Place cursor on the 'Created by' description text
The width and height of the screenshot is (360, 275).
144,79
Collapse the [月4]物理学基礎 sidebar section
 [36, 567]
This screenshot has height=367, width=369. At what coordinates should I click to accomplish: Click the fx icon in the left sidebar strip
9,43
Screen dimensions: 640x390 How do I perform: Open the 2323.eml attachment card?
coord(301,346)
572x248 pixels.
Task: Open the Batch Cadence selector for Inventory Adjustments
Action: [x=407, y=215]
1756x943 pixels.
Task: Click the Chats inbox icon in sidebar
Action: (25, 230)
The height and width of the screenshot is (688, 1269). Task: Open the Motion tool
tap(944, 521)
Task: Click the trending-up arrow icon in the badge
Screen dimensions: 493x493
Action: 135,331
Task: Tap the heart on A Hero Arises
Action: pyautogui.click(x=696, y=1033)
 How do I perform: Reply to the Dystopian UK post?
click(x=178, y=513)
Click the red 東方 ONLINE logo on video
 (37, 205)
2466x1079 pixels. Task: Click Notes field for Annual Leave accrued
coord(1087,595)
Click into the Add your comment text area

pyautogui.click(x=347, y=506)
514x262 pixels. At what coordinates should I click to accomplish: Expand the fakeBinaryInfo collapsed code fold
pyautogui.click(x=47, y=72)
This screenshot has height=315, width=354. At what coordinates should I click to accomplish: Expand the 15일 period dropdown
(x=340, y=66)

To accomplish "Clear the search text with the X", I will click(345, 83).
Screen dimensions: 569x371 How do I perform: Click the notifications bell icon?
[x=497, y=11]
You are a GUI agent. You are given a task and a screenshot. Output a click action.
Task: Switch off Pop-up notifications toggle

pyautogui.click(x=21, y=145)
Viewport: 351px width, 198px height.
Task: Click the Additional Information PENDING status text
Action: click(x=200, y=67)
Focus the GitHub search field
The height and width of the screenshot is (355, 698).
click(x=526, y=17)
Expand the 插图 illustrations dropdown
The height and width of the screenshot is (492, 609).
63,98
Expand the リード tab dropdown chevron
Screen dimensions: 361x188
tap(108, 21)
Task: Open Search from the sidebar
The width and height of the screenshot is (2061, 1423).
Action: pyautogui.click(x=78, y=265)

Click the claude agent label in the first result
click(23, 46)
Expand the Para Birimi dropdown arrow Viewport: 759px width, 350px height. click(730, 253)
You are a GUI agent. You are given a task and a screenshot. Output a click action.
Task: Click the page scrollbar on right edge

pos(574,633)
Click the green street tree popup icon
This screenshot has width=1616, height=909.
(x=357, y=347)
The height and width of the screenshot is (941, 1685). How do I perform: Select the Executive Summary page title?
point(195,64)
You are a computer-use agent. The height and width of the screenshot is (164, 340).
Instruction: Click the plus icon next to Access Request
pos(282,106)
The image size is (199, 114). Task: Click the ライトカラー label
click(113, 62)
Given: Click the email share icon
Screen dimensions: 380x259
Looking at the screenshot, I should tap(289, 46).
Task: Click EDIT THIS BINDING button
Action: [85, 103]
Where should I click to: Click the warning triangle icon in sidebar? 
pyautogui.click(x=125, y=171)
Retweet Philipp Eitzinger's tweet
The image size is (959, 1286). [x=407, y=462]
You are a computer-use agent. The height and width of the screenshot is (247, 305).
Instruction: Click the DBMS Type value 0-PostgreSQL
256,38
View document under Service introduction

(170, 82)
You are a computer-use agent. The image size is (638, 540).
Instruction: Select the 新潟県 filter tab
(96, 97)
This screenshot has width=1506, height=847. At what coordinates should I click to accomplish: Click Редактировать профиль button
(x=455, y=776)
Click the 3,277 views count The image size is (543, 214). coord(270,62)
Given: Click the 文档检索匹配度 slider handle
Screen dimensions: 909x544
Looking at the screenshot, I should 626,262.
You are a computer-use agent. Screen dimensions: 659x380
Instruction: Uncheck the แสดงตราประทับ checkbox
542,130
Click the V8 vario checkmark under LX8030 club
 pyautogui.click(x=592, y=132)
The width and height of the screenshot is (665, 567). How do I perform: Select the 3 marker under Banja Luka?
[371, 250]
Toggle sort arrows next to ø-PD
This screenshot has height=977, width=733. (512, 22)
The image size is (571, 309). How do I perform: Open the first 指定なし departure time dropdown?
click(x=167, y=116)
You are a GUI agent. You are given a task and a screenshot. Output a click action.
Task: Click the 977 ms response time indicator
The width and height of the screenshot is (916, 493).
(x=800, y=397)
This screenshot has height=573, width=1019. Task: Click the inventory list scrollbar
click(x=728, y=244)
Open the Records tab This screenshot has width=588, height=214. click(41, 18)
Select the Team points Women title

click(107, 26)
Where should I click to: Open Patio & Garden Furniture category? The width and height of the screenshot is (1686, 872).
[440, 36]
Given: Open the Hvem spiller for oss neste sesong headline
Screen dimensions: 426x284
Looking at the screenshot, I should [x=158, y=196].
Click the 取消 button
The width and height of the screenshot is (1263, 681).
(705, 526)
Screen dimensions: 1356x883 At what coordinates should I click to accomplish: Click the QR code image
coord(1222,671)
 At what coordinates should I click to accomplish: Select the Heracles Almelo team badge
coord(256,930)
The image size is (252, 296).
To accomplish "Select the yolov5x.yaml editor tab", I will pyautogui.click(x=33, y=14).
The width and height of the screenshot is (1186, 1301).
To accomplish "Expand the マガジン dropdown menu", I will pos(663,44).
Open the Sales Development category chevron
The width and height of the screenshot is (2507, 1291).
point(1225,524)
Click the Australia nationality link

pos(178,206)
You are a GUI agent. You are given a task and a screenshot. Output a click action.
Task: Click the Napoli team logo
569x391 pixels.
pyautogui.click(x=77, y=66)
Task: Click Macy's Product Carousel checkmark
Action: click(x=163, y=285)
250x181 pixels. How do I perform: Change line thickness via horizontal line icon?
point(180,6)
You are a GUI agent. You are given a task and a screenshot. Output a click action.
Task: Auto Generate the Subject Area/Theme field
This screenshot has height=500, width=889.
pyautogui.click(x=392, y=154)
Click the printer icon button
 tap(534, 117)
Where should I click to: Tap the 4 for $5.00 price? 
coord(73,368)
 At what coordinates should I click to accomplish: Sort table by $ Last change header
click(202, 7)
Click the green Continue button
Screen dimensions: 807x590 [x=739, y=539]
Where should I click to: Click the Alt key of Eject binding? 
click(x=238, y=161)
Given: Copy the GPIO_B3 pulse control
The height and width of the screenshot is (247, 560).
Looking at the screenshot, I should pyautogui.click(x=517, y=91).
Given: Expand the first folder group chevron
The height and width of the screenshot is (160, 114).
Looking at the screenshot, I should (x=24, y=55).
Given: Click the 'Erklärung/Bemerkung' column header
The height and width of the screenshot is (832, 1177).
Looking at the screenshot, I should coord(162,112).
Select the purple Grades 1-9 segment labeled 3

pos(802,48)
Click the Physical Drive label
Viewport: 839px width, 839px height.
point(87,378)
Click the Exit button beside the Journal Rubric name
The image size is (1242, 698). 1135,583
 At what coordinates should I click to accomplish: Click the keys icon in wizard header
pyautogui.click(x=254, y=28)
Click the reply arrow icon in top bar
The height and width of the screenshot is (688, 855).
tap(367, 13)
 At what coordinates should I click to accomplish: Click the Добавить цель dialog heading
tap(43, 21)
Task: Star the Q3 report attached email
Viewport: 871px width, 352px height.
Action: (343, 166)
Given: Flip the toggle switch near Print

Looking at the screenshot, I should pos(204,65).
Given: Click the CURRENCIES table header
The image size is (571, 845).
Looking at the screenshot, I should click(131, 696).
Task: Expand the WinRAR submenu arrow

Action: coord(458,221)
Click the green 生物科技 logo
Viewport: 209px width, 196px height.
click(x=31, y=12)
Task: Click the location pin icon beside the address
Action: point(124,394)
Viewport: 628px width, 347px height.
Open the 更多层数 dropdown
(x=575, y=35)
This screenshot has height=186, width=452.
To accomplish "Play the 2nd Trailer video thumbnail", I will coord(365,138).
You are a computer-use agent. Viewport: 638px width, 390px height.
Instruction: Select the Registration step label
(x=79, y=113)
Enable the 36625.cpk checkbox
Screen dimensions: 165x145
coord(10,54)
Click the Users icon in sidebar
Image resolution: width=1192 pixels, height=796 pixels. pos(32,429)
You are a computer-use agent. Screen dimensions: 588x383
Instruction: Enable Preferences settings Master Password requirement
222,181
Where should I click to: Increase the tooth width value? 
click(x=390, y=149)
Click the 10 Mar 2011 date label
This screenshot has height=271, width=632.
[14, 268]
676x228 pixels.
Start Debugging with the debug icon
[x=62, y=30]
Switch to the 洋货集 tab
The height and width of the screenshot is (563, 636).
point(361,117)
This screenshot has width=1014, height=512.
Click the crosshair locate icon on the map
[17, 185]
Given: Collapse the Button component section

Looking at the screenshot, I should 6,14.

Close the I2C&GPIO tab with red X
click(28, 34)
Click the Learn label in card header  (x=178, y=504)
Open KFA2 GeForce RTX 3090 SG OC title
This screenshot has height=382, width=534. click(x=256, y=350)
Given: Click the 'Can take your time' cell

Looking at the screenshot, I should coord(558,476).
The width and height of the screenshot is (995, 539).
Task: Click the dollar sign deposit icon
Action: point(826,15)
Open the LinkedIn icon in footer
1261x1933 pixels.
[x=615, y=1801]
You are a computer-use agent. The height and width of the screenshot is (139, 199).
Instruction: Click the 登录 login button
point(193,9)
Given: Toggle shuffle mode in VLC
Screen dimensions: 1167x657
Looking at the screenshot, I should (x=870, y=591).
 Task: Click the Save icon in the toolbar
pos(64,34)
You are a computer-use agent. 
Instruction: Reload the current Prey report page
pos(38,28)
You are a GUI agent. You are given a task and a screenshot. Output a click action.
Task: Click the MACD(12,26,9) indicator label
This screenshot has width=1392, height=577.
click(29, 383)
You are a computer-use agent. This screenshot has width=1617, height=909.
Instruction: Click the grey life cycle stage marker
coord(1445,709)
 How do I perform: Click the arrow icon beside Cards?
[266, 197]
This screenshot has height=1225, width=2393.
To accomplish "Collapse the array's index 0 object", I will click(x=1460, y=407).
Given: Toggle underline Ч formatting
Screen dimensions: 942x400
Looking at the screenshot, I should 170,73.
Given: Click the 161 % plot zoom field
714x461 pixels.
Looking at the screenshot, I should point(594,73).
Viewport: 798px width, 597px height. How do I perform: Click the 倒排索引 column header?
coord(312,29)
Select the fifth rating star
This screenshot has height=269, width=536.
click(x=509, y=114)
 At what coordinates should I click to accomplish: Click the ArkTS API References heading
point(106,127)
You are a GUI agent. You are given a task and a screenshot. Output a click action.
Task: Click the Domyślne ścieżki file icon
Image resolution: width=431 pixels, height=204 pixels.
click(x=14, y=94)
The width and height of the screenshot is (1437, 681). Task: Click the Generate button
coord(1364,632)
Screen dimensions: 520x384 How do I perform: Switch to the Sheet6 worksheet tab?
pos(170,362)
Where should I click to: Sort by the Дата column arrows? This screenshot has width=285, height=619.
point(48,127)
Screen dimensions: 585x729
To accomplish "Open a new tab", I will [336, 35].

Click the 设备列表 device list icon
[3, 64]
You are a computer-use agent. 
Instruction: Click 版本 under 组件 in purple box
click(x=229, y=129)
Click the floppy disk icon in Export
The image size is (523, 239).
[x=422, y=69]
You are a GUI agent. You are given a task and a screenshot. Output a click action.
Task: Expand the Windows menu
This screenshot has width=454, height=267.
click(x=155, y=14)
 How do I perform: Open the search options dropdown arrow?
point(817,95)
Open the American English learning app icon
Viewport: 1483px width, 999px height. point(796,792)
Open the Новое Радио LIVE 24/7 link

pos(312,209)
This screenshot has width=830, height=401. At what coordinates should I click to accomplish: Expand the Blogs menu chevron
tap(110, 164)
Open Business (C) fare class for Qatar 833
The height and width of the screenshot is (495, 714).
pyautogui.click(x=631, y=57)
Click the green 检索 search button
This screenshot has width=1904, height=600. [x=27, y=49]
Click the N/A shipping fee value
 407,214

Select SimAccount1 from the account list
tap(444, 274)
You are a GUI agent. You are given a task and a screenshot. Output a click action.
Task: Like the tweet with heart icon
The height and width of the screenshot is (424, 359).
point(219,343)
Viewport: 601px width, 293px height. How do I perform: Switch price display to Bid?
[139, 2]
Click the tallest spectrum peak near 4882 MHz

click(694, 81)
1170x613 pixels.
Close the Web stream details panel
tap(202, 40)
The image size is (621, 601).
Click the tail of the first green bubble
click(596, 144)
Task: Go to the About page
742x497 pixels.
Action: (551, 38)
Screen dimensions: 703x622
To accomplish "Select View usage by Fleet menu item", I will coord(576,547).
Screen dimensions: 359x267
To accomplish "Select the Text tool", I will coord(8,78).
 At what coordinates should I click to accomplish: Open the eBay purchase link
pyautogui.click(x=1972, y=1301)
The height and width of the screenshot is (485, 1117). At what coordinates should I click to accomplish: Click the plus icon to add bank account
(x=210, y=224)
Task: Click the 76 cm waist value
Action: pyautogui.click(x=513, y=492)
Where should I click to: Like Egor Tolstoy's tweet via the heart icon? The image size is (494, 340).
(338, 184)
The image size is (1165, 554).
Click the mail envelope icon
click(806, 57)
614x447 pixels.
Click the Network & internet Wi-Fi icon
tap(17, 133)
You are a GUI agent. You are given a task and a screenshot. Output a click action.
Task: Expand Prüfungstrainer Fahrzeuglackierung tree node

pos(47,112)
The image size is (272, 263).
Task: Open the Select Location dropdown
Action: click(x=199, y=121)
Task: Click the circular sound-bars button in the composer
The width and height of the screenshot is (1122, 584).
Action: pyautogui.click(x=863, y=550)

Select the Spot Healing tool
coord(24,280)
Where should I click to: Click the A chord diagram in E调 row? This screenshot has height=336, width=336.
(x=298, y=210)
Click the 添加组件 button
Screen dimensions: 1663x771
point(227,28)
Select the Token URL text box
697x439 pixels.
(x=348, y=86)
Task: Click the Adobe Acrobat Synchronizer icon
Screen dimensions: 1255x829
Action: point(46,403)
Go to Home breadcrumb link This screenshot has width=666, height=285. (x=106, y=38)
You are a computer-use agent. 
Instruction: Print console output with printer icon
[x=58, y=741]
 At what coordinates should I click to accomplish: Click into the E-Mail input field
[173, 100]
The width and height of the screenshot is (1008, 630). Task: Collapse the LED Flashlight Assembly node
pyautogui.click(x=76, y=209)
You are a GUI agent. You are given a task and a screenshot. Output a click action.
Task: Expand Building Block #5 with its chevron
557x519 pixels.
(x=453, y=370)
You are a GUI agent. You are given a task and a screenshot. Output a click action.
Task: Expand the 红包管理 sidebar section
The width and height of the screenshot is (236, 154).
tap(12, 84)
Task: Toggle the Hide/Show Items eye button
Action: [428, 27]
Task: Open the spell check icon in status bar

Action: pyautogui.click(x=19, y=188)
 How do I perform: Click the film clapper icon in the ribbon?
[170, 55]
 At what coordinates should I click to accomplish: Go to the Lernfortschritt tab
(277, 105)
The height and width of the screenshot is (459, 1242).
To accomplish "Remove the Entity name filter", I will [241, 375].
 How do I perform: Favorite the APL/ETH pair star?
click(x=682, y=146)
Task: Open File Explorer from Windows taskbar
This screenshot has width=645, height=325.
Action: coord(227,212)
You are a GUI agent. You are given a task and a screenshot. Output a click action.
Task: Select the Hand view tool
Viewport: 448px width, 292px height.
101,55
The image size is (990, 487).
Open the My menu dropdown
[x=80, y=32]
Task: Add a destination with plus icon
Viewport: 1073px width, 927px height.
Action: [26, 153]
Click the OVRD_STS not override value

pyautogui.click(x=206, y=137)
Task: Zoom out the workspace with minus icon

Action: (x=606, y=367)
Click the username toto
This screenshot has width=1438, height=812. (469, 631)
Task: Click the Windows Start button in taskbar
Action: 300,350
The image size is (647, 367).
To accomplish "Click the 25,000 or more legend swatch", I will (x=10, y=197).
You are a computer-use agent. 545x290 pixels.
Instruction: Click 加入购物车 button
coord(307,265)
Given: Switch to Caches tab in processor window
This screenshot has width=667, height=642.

**WRITTEN EXERCISE:**
Rewrite the data starting at the line that contains "Retweet Philipp Eitzinger's tweet" and stopping after the line that contains "will pyautogui.click(x=33, y=14).", changing every "Instruction" to "Command" and leaving everything else as it is.

**COMPLETE ANSWER:**
Retweet Philipp Eitzinger's tweet
The image size is (959, 1286). [x=407, y=462]
You are a computer-use agent. The height and width of the screenshot is (247, 305).
Command: Click the DBMS Type value 0-PostgreSQL
256,38
View document under Service introduction

(170, 82)
You are a computer-use agent. The image size is (638, 540).
Command: Select the 新潟県 filter tab
(96, 97)
This screenshot has width=1506, height=847. At what coordinates should I click to accomplish: Click Редактировать профиль button
(x=455, y=776)
Click the 3,277 views count The image size is (543, 214). coord(270,62)
Given: Click the 文档检索匹配度 slider handle
Screen dimensions: 909x544
Looking at the screenshot, I should 626,262.
You are a computer-use agent. Screen dimensions: 659x380
Command: Uncheck the แสดงตราประทับ checkbox
542,130
Click the V8 vario checkmark under LX8030 club
 pyautogui.click(x=592, y=132)
The width and height of the screenshot is (665, 567). How do I perform: Select the 3 marker under Banja Luka?
[371, 250]
Toggle sort arrows next to ø-PD
This screenshot has height=977, width=733. (512, 22)
The image size is (571, 309). How do I perform: Open the first 指定なし departure time dropdown?
click(x=167, y=116)
You are a GUI agent. You are given a task and a screenshot. Output a click action.
Task: Click the 977 ms response time indicator
The width and height of the screenshot is (916, 493).
(x=800, y=397)
This screenshot has height=573, width=1019. Task: Click the inventory list scrollbar
click(x=728, y=244)
Open the Records tab This screenshot has width=588, height=214. click(41, 18)
Select the Team points Women title

click(107, 26)
Where should I click to: Open Patio & Garden Furniture category? The width and height of the screenshot is (1686, 872).
[440, 36]
Given: Open the Hvem spiller for oss neste sesong headline
Screen dimensions: 426x284
Looking at the screenshot, I should [x=158, y=196].
Click the 取消 button
The width and height of the screenshot is (1263, 681).
(705, 526)
Screen dimensions: 1356x883 At what coordinates should I click to accomplish: Click the QR code image
coord(1222,671)
 At what coordinates should I click to accomplish: Select the Heracles Almelo team badge
coord(256,930)
The image size is (252, 296).
To accomplish "Select the yolov5x.yaml editor tab", I will pyautogui.click(x=33, y=14).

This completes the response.